PŘEMYSL PROCHÁZKA, PRÁCE | WORK
19|5-4|7|2018
I create pictures using a method that I call “material directivity”. A realistic narrative painting is created using the materials that I am painting. So, for example, if I was painting a table in an interior, I would paint the wall of the room with plaster, and the table with wood putty.
My starting point for experimenting with this method was when I realized that classical realistic painting is a lie in some way. Concrete, for instance, is portrayed using oil dyed with bone pigments! Meanwhile, concrete cannot tolerate oiliness and it has nothing in common with bones. Refusing to lie in the painting meant an ambition to paint truthfully and to look for a painting style that would create true pictures. Of course, this is with the awareness that the search is utopian and predestined to the impossibility of finding a definitive goal.
By using this utopian approach, I am referring to the great project of modernism itself, whose essential idea seems to be the quest for truth. This is not merely a conceptual game, though, where the described and the describer tautologically circle each other. Then I would necessarily have to get to the point where a table would be depicted with a table, a room with a room… and then I would be creating installations instead of pictures.
But I create paintings, new entities, new beings. Throughout their creation they announce their autonomy in that the material can never be completely controlled.
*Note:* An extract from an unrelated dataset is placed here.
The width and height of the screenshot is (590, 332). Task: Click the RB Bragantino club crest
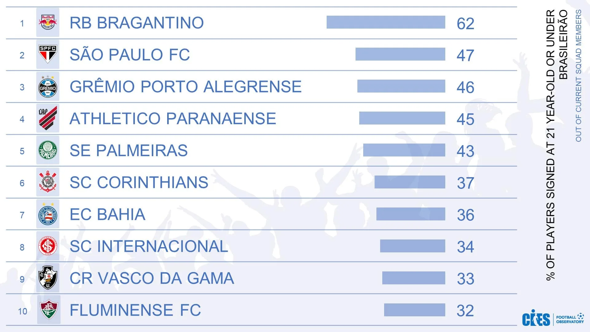tap(48, 22)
Materials are often intended for the construction industry and their use in painting is absurd. This brings with it the necessity that I be a researcher–alchemist and investigate how to create a picture so that it “sticks in one piece”. Coincidences occur, “glitches”. The material resists; the process of creating the painting is a battle and a dialogue with coincidence, with error. A craftsman that uses these materials adequately tries to eliminate their errors. I, on the other hand, as an artist, use them in the interest of the work. I sometimes lose the battle – the painting cracks, for instance, and doesn’t let itself be expressed. Then I proceed to tear off the canvas (I usually use jute stretched onto a board) and I begin a new piece.
I was discussing materials that are sometimes liquid, and at other times solid. It is relatively easy to paint with these. It is more difficult when it comes to, for example, painting the sky. Or a person. At this point I engage in so-called “libation of the material”. If libation means a sacrifice to the gods so that they will change fate, bend reality somehow, so that the work will succeed, my libation is a moderate remove from strict conceptual rules and a search for a material that will represent the original at least in its “visual flavor”, so that the work will succeed. So, for example, I paint water surfaces with epoxide.
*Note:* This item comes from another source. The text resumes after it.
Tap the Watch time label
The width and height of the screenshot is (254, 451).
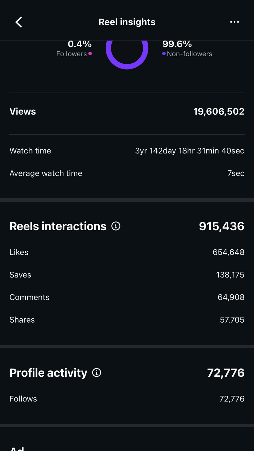point(30,151)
The human body is a great challenge. I paint it with “person”, which is a material I invented by (perhaps naively) posing the question: what is the human body, actually? It is composed of fats, sugars, proteins… so I started painting the human body with a mixture of fats, sugars, and protein.
Přemysl Procházka (*1991) lives and works in Brno, where he is graduating this month with a MA from the Faculty of Fine Arts, from the painting studio of Vasil Artamonov at the Brno University of Technology. For the second year, hunt kastner is pleased to be presenting in our projekt_room the diploma work of one artist selected from among the MA students graduating this year from the art academies in the Czech Republic.
Přemysl Procházka has already had several solo exhibitions to date: Galerie A.M. 180; Prague (2015), Galerie 209, Brno (2015); Galerie Monomach, Brno (2016); and most recently “Pauza (Pause)” at Galerie 35m2, Prague (2018). He has also participated in group exhibitions, such as the Nultá generace Festival in Jihlava, and in Galerie OffFormat in Brno.